Tuesday, September 19th, 2023

The conflict in Ukraine presents an opportunity for the US to prepare for future potential conflicts with near-peer adversaries (NPAs), including medical care:

Injury in NPA conflict

  • Current US military body armor will likely be insufficient against NPA arsenals with ballistic components that can hit laterally, above, or below standard issue armor plates from multiple angles due to the larger number of accurately impacting munitions.
  • Concussive injury and TBI will be far more prevalent when facing NPA arsenals that can accurately deliver large volumes of more devastating fire.
  • NPA arsenals will be capable of causing significant multisystem trauma to far greater numbers of US personnel.

Providing care for injured in NPA conflict

  • Medical facilities are not safe areas to provide care, even if they are hundreds of kilometers from the line of ground fighting.
  • The resources needed to adequately provide lifesaving care will be far greater than what the US has allocated for in the past.
  • Air, ground, and sea–based medical evacuation will be practically impossible due to very long range and accurate fire capabilities of NPA arsenals; forward surgical teams should be established in hardened structures, possibly underground, capable of withstanding direct attack by NPA munitions.

Preparation and training of US medical teams for NPA conflict

  • Forward medical/surgical capabilities by US personnel will need to be able to handle more casualties simultaneously.
  • Prolonged field care should be a routine part of the medical training curriculum, because evacuation may be delayed or impossible in an NPA conflict.
  • In a future NPA conflict, communications may be limited or nonexistent due to jamming by the NPA or for operational security reasons, preventing advanced notice of casualty arrivals, a scenario that should be practiced regularly (no-notice casualty loads with extensive high-fidelity, situation-based training).

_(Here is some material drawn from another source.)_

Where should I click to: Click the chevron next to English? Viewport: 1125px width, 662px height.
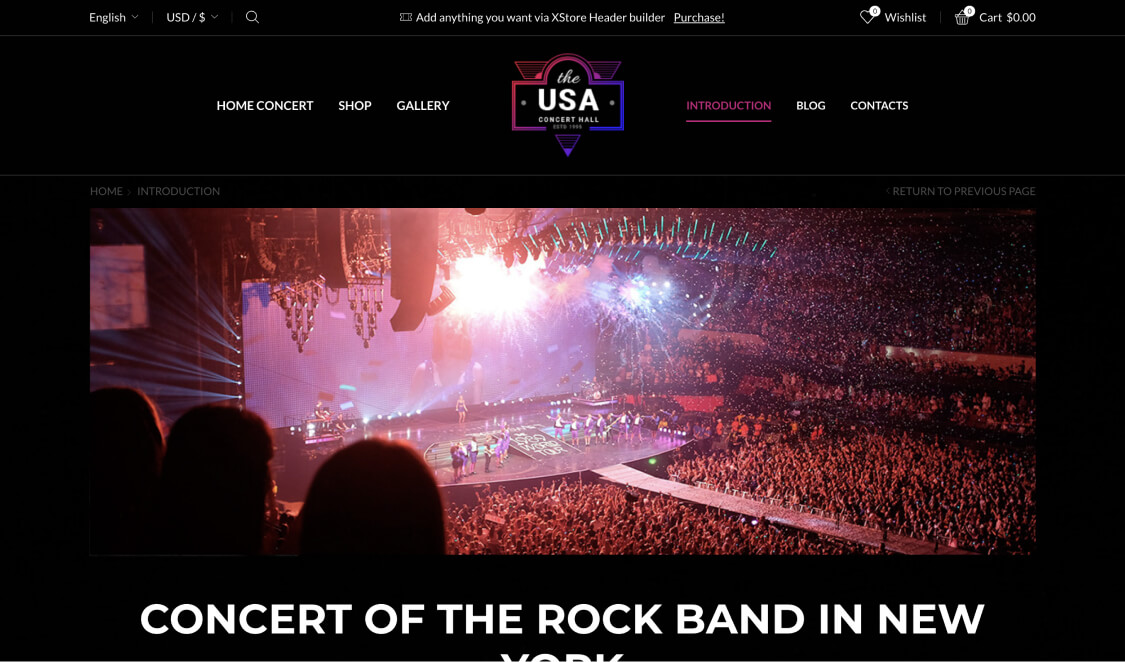(134, 17)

System-level preparation of the US military medical system and structure for future NPA conflict

  • Given electronic jamming by NPA adversaries, robust and redundant command and control of medical assets should be able to be delegated further into the field.
  • Cadres of qualified and capable surgeons need to be developed so that they are ready, able, and willing to deploy to forward locations in a future NPA conflict.
  • Surgeons with expertise in damage control surgery and resuscitation are limited, but this gap may be filled through specialty training, either in person by groups like GSMSG or remotely through programs like the M-Course provided by the ACS.
  • NPAs may ignore international laws against attacking medical resources, medical evacuation platforms, and infrastructure.
  • A database like the US Joint Trauma Registry needs to be implemented for process improvement in the war against Russia, but the US could implement its already established data collection protocol in a future NPA conflict.

Comments

  1. Gavin Longmuir says:

    One would hope that the situation in the Ukraine would give the US Ruling Clique pause for thought. Maybe it would be better to focus on resolving future disputes through negotiation rather than through bluster & weapons.

    Anyway, our Rulers future conflict that matters is the one they are trying to gin up with China. That will mainly involve US naval assets near China being sunk and US air assets near China being shot out of the skies. That is the kind of thing which happens if a junta goes half-way round the world to attack someone else’s home territory. The logistics mean that the US Army will have no significant role.

  2. Jim says:

    The number-one thing that the United State could do to prepare for future conflicts with more technologically advanced and economically productive rivals, such as Russia or China, is the decriminalization of marriage for Americans, but to do that would be to permit the Founding Fathers’ progeny to benefit from Federal rule, a completely unacceptable proposition, so unacceptable that evidently not even the prospect of 5TFR Anglo-Germanic teenbodies for the natsec meatgrinder may serve as sufficient inducement.

    For Our Democracy, everything; for Our Posterity, the law.

  3. Bob Sykes says:

    Epstein et al. do not understand the nature of the Ukraine/Russia war. This is not Somalia or Afghanistan, it is Passchendaele and the Somme. It is a massed artillery war. They have no idea what the field surgeons would experience.